Corona als Treiber für Personalnotstand im Gesundheitswesen
Die Personalsituation in Gesundheitsberufen war allerdings schon vor der weltweiten Seuche angespannt und die Stimmung bei den Bediensteten mehr schlecht als recht. Die Probleme, welche im Zusammenhang mit der COVID-19-Pandemie aufgetreten sind, würden nur noch zusätzlich obendrauf kommen. Dies bestätigt auch der Vorsitzende der Bundesvertretung der Gesundheitsgewerkschaft Reinhard Waldhör im Gespräch mit PULS 24.
Die Gesundheitsgewerkschaft ist Teil der Gewerkschaft Öffentlicher Dienst (GÖD) sowie damit verbunden des Österreichischen Gewerkschaftsbunds (ÖGB). Die Gesundheitsgewerkschaft ist unter anderem für die Bediensteten in den Landeskrankenanstalten zuständig.
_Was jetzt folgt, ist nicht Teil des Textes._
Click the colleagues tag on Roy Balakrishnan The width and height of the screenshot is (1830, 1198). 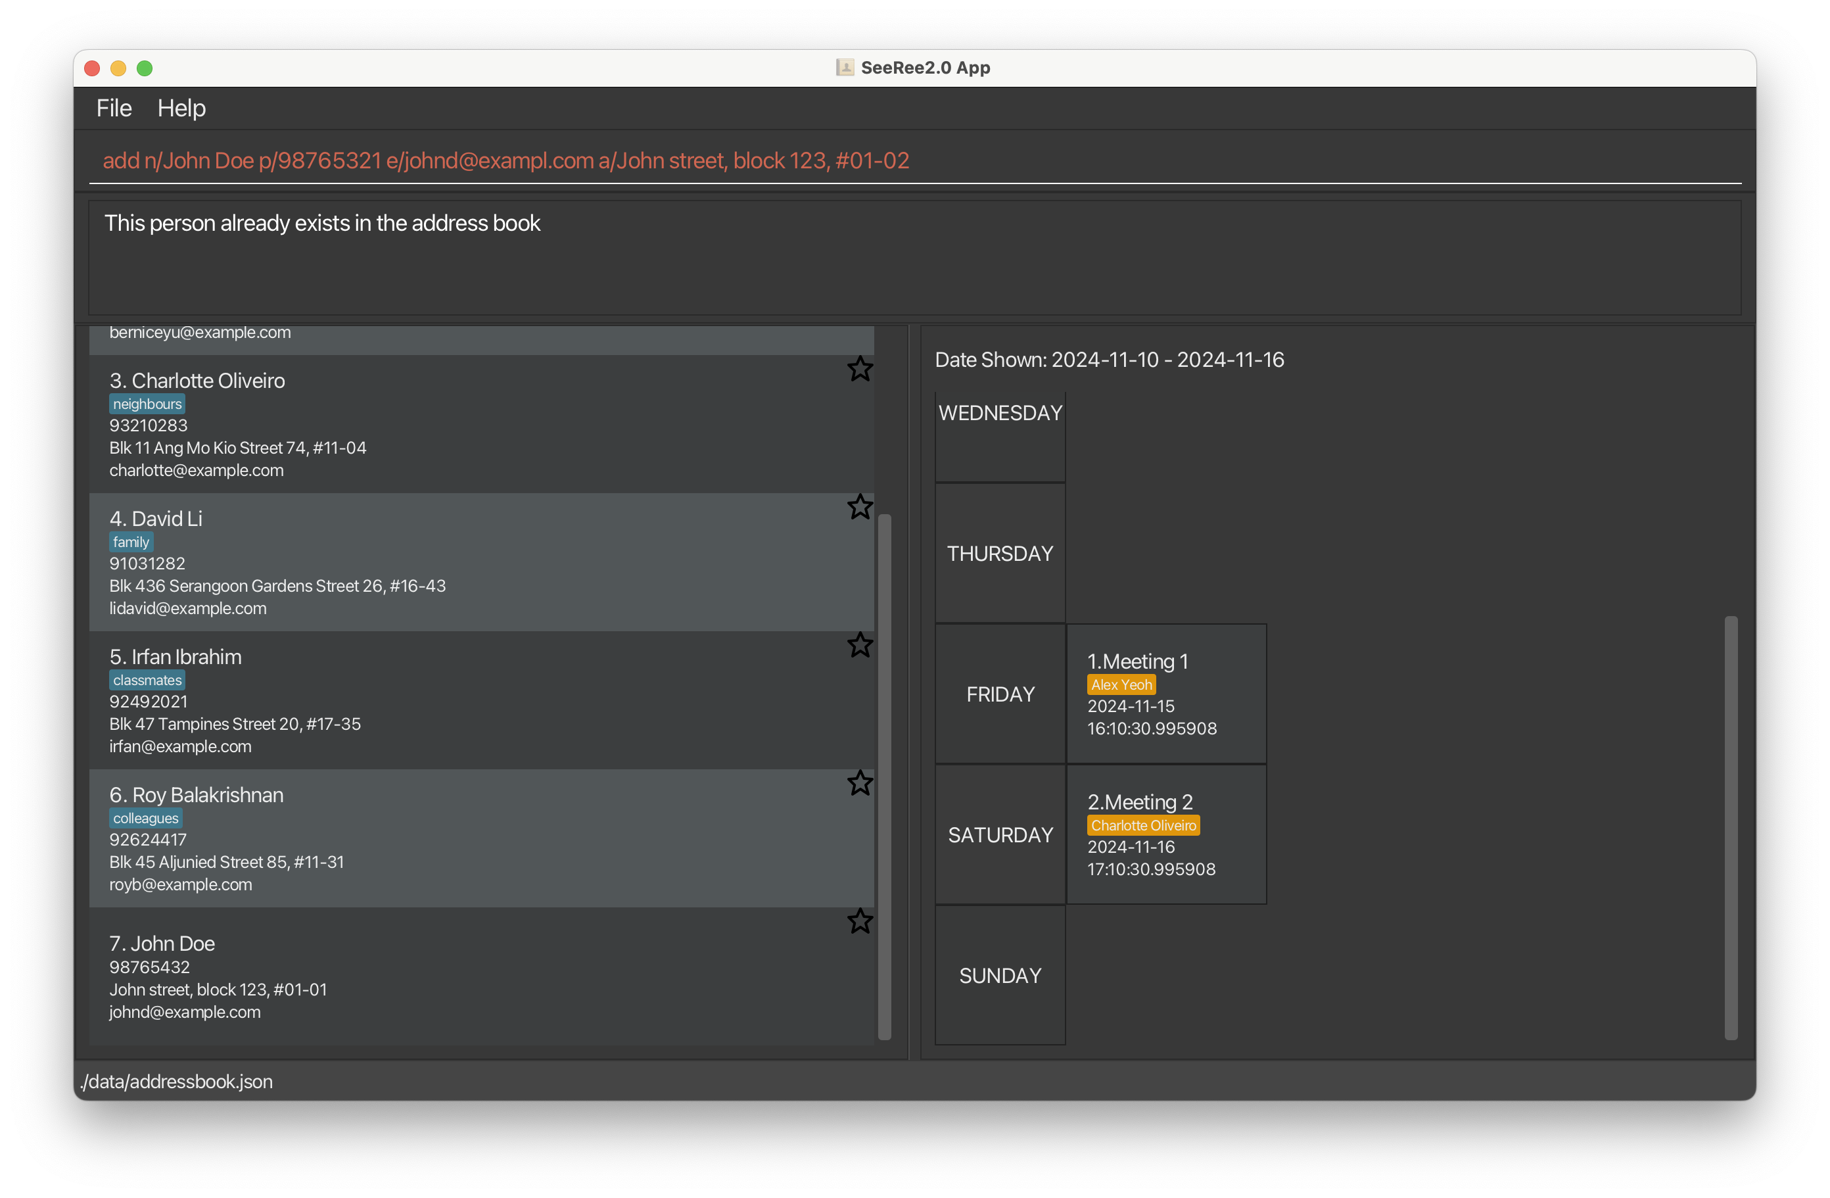click(x=145, y=818)
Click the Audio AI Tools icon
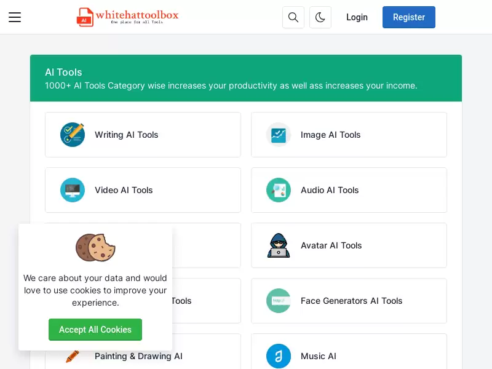The height and width of the screenshot is (369, 492). click(x=279, y=190)
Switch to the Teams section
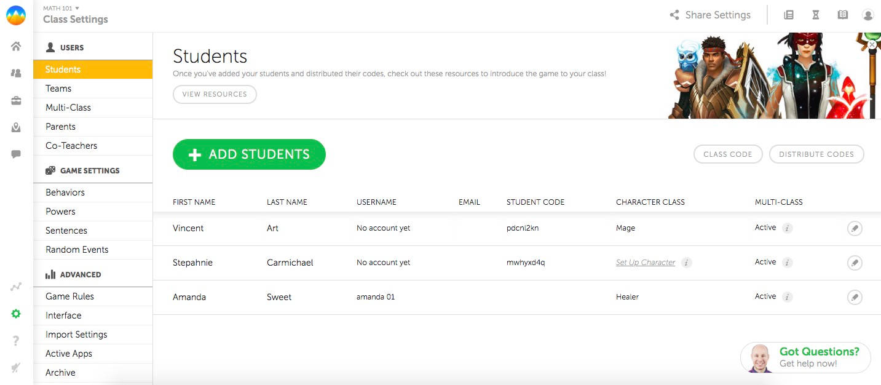Image resolution: width=881 pixels, height=385 pixels. click(x=58, y=88)
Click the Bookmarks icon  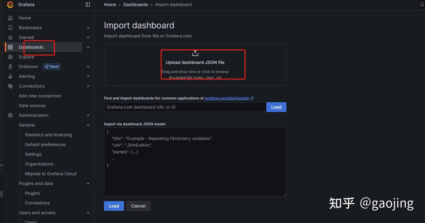pyautogui.click(x=10, y=28)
Corona als zusätzlicher Treiber
"Die Corona-Lage ist nur ein weiterer Baustein in einer generell sehr angespannten Personalsituation", so Waldhör. Es fehle an allen Ecken und Enden. "Der massive Aufbau von Überstunden in den letzten Jahren fordert die Mitarbeiterinnen und Mitarbeiter bis an ihre Grenzen."
Mit Minister Rauch erlebt Waldhör in seiner Position als Gewerkschaftschef inzwischen "seinen" achten Gesundheitsminister bzw. -ministerin (Alois Stöger und Pamela Rendi-Wagner von der SPÖ, Beate Hartinger-Klein von den Freiheitlichen, die beiden Parteilosen Walter Pöltner und Brigitte Zarfl sowie die Grünen Rudolf Anschober, Wolfgang Mückstein und Johannes Rauch). Mit jeden von ihnen hätte man über die Probleme im Gesundheitswesen gesprochen. Wirkliche wirksame Maßnahmen wurden laut dem Gewerkschafter erst mit der kürzlich auf den Weg gebrachten Pflegereform beschlossen. Allerdings würde diese erst "in einigen Jahren spürbar" sein und "zu Verbesserungen führen".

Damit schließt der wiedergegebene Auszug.